Activities ::
1) According to the ovarian tumor study excerpt, which software was used for the statistical analysis?
2) Extend the ovarian tumor study excerpt by writing the passage that follows its final sentence.

Examples of acquiring PET parameters at the two different thresholds. This patient had mucinous BOT. PET parameters were measured within a VOI placed on the tumor. SUV thresholds were set at 1.5 (a) and 50 % of SUVmax (b). With a fixed SUV threshold of 1.5, MTV and TLG were 322.6 cm3 and 783.9 cm3 (a). With a threshold with 50 % of SUVmax, MTV and TLG were 85.2 cm3 and 291.2 cm3
Statistical Analysis
Statistical analysis was performed using MedCalc software (version 12.0; MedCalc Software, Belgium). Statistical significance was accepted for p values of < 0.05. The Mann-Whitney test for independent samples was used to compare group parameters. Receiver-operating characteristic curve (ROC) analysis with respect to SUVmax was performed to determine the best cutoff value for differentiating BOTs from stage I MOTs. The right-sided Grubb’s test was performed to detect outliers for the comparisons of serum CA-125 levels.
Results
Clinical Characteristics
Thirteen patients diagnosed with an epithelial ovarian tumor, either early stage MOT (FIGO stage I) or BOT were finally enrolled from among the 173 patients initially reviewed. The excluded patients had advanced stage ovarian cancer or a non-epithelial ovarian tumor. Pathological results revealed the BOT group (n = 7) comprised of five mucinous and two serous tumors, and that the MOT group (n = 6) comprised of three endometrioid, two clear cell, and one mucinous tumor. In regard to surgical stages, the BOT patients were all of FIGO stage Ia, and the MOT patients were of FIGO stages 4 Ia, 1 Ib, or 1 Ic.
All patients in the MOT group underwent radical surgery, including TAH with BSO and pelvic lymph node dissection (PLND). On the other hand, patients in the BOT group underwent various types of surgery according to the primary purposes of treatment and clinical conditions. USO or tumorectomy (n = 4), whether combined with TAH or not, was performed on those with incidentally detected BOT during workup for liver transplantation, rectal cancer, or Peutz-Jegher syndrome, or during follow-up for adenomyosis after TAH. Complete surgical staging, including TAH with BSO and PLND, was performed in three patients under clinical suspicion of a malignant ovarian tumor.

Collected data

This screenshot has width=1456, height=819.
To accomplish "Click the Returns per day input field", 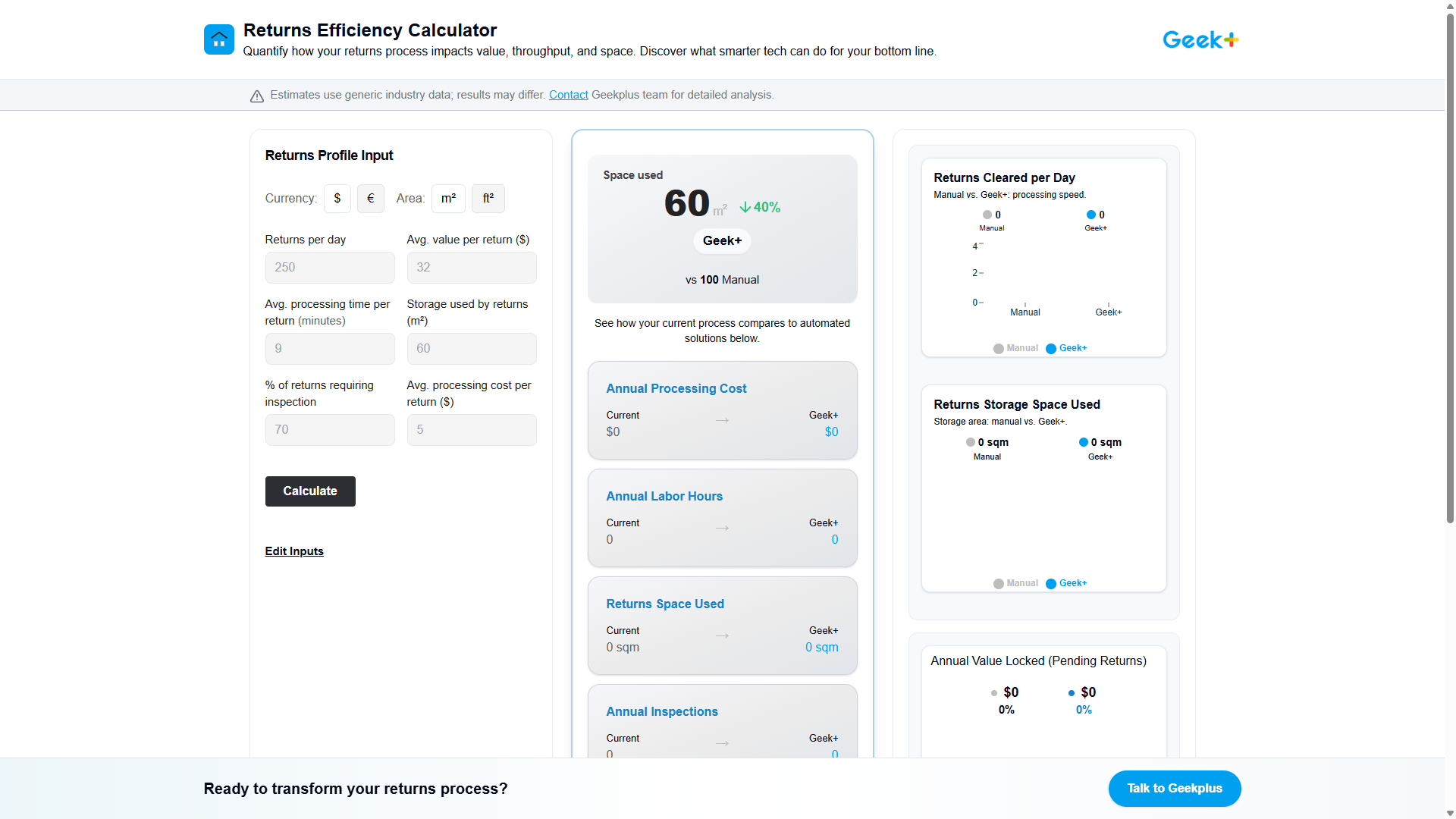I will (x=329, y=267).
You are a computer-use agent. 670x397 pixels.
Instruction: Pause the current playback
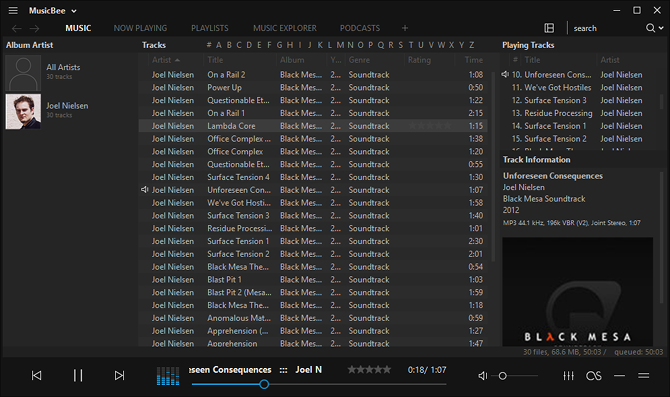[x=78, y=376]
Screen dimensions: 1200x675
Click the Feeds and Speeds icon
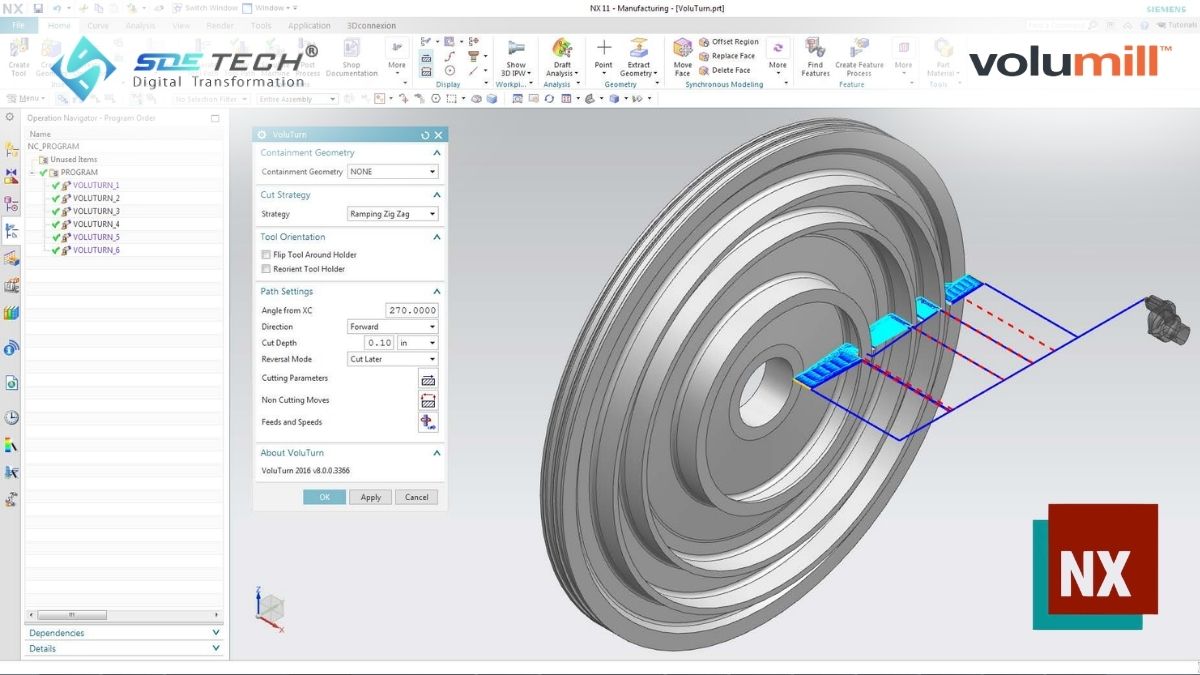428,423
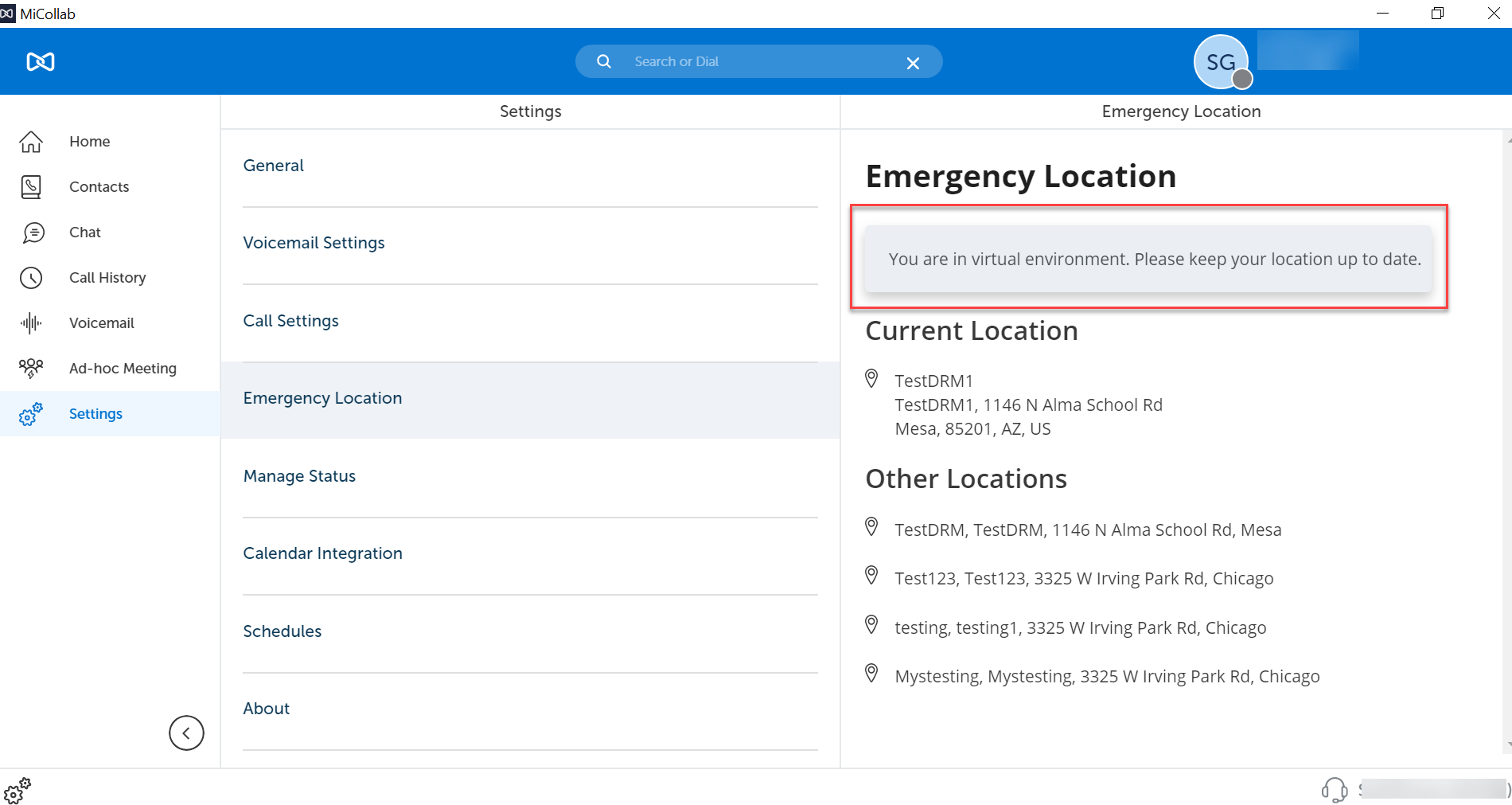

Answers below ::
1) MedCalc software (version 12.0; MedCalc Software, Belgium) was used.

2)
No significant difference was found between the clinical and demographic characteristics of the two groups. BOT patients tended to be younger, but this was statistically insignificant (48.9 ± 19.6 vs. 60.0 ± 11.0, p = 0.2949). During the comparative analysis of serum CA-125 levels, one patient in the MOT group was found to have an extremely high level (43,530 U/mL). After excluding this patient as an outlier, mean serum CA-125 levels were not significantly different in the BOT and MOT groups (74.7 ± 115.5 vs. 90.8 ± 131.9, p = 0.6623). Diameters of tumors varied from 3.7 cm to 28.0 cm, but no significant intergroup difference was found (BOT: 13.9 ± 8.6 vs. MOT: 16.1 ± 9.1, p = 0.6171). Table 1 summarizes the demographic and clinical characteristics of the two groups.
Table 1.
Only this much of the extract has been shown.